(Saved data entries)
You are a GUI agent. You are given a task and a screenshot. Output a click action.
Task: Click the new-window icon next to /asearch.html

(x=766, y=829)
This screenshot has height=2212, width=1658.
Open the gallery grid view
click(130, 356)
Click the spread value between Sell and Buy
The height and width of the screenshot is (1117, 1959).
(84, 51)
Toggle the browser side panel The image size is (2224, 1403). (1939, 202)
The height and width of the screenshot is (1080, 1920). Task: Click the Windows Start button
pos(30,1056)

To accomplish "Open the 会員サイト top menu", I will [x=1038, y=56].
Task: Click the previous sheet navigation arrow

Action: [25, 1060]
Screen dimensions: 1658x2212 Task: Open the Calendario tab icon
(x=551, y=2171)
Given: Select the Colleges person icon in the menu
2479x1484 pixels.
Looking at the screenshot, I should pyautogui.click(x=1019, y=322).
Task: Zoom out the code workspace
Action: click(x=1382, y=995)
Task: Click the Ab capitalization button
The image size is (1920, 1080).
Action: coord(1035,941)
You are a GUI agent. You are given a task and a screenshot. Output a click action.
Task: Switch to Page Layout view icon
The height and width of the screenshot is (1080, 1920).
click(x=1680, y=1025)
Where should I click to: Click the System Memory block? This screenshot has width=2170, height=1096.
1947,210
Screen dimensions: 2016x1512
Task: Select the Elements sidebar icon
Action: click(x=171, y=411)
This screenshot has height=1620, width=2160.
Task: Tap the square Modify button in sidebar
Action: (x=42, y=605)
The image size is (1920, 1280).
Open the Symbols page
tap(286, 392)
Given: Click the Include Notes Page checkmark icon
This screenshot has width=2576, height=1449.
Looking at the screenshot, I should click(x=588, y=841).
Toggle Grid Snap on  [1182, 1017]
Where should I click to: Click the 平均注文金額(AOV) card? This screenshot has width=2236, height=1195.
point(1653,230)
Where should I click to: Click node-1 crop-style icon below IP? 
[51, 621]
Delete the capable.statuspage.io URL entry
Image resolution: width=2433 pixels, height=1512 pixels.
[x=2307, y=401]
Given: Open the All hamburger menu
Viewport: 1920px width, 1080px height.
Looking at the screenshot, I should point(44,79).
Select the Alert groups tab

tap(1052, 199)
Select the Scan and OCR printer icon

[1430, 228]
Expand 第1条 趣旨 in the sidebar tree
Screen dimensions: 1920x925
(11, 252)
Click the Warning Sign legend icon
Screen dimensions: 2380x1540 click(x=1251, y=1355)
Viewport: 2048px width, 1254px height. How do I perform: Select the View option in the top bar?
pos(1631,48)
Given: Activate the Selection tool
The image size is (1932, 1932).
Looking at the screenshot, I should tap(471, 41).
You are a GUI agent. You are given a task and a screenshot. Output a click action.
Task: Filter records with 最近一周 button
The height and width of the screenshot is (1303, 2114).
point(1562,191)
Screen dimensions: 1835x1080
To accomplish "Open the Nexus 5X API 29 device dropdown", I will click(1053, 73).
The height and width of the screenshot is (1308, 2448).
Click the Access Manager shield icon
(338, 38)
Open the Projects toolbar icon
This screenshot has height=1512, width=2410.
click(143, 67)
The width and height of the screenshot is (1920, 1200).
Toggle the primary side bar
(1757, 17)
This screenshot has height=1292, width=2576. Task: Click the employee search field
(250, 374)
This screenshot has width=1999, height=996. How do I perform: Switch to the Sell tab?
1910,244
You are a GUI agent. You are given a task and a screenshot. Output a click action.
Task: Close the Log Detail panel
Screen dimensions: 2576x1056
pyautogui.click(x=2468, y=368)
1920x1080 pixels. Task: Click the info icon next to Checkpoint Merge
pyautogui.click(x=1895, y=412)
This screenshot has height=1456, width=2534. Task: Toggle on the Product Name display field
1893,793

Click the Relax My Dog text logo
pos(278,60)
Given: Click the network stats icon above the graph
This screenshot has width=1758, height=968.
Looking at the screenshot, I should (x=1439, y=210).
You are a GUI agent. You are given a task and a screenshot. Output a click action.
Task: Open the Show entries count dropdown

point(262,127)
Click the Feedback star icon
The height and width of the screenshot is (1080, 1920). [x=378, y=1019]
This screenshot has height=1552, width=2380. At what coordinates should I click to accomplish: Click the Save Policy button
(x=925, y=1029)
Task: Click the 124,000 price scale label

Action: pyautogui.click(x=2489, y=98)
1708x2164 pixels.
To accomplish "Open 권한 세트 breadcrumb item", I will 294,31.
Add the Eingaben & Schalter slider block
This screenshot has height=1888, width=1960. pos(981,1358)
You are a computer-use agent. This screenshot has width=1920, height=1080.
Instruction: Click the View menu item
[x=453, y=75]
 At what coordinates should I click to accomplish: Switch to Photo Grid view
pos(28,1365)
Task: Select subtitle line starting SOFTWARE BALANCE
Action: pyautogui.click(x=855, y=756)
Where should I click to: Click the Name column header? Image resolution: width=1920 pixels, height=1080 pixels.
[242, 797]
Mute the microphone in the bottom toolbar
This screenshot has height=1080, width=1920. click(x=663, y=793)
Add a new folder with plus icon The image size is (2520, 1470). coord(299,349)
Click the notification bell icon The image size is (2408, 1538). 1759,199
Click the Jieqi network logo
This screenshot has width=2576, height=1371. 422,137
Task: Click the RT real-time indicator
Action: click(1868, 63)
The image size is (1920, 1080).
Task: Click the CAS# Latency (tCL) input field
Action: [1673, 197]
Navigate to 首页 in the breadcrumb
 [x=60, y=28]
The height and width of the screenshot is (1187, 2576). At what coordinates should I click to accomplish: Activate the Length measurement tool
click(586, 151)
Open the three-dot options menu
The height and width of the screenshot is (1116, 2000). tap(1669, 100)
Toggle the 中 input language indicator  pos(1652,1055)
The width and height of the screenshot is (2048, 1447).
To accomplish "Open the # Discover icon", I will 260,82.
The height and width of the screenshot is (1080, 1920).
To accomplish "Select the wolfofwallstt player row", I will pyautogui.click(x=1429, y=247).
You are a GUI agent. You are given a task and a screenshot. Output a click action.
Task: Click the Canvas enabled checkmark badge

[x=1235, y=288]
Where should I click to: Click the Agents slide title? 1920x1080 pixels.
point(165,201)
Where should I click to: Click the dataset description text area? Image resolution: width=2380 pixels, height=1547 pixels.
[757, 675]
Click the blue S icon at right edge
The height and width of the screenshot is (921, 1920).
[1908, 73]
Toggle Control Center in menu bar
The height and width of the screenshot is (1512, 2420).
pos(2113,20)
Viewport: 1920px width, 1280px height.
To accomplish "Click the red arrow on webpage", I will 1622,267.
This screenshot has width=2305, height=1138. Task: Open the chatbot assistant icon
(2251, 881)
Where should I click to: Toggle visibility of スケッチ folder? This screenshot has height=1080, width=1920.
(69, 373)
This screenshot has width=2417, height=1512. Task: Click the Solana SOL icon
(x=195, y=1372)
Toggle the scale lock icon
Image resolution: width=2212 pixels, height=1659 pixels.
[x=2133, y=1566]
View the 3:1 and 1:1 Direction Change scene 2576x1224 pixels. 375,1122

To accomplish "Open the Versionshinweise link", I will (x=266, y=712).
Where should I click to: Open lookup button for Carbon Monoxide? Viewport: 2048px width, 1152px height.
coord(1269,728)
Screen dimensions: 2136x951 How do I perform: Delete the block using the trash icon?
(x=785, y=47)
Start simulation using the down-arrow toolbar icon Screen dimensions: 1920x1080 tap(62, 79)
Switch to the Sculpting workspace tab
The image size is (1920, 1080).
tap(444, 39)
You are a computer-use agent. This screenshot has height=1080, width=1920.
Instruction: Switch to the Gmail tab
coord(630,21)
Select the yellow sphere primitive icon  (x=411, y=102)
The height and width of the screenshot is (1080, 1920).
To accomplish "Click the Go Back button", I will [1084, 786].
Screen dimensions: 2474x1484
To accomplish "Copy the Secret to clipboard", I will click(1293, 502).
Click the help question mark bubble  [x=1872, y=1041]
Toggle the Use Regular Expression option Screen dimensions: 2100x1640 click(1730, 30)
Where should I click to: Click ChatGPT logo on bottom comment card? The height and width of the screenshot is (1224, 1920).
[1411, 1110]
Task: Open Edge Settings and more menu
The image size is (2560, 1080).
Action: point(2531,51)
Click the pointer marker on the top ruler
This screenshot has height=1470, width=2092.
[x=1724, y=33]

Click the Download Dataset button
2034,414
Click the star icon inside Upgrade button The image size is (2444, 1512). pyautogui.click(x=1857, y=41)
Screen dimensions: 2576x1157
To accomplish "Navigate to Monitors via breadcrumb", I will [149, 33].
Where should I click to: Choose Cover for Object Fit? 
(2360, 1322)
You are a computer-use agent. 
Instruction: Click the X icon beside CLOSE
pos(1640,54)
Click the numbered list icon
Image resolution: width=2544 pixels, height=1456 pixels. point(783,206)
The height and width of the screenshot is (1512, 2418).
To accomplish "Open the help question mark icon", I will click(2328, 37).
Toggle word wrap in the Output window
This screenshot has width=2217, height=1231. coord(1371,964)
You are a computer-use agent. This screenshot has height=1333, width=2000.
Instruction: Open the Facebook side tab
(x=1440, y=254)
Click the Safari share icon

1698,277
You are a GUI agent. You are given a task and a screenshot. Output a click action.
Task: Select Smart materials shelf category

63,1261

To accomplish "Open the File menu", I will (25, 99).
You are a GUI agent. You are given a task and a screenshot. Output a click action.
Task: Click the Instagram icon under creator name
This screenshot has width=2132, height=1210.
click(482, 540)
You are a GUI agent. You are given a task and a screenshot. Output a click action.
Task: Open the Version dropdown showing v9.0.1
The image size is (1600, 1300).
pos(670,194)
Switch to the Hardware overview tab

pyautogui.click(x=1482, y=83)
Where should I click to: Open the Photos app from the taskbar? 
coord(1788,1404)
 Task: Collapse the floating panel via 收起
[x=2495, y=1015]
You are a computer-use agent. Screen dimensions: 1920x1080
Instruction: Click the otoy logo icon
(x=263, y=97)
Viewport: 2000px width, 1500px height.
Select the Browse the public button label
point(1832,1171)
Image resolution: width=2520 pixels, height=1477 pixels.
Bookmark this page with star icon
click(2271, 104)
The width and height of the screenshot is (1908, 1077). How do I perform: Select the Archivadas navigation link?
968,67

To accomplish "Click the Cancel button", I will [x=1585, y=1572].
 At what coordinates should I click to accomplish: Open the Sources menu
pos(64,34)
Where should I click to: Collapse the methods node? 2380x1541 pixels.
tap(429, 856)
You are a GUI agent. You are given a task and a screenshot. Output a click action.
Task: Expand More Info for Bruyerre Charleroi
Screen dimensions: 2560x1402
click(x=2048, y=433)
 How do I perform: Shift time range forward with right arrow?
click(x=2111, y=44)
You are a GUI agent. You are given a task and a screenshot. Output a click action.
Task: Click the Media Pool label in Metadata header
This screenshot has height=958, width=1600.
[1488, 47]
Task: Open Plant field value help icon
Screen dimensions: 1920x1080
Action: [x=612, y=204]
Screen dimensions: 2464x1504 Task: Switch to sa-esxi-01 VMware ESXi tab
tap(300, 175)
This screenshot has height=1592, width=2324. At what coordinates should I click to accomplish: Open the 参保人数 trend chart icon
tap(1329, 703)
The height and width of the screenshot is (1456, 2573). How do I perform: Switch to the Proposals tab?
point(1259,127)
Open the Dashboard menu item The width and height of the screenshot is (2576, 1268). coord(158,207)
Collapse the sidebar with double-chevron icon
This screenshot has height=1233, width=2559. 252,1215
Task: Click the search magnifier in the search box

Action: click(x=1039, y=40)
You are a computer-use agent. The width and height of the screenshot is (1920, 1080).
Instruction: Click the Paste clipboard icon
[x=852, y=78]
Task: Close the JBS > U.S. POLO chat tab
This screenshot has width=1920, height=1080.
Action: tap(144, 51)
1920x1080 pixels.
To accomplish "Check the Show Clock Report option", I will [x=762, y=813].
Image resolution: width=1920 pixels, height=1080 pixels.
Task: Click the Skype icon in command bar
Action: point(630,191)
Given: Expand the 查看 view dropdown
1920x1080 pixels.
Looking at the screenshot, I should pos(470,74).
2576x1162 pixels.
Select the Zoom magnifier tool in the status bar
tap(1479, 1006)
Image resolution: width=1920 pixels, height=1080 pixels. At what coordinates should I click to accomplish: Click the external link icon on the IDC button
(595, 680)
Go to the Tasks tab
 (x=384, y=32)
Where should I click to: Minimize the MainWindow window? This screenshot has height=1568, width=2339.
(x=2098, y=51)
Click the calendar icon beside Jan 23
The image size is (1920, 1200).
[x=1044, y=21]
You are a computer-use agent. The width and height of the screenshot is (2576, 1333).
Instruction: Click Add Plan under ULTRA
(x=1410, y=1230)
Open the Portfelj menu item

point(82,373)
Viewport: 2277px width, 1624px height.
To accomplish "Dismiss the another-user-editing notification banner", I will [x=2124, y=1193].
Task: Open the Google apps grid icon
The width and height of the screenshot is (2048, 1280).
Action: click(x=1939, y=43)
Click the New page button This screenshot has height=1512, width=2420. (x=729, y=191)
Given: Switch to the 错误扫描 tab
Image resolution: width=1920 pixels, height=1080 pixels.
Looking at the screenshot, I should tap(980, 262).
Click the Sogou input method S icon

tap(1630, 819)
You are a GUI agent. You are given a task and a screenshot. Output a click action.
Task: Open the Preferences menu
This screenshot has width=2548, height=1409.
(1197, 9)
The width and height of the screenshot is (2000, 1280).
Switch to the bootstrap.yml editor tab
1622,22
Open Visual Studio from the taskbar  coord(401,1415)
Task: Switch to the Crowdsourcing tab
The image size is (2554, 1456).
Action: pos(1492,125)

■ **PROBLEM REQUIREMENTS**
Tally the lines of the entries that include the word "help" and give only the total.

■ **RESULT OF THIS EXERCISE**
3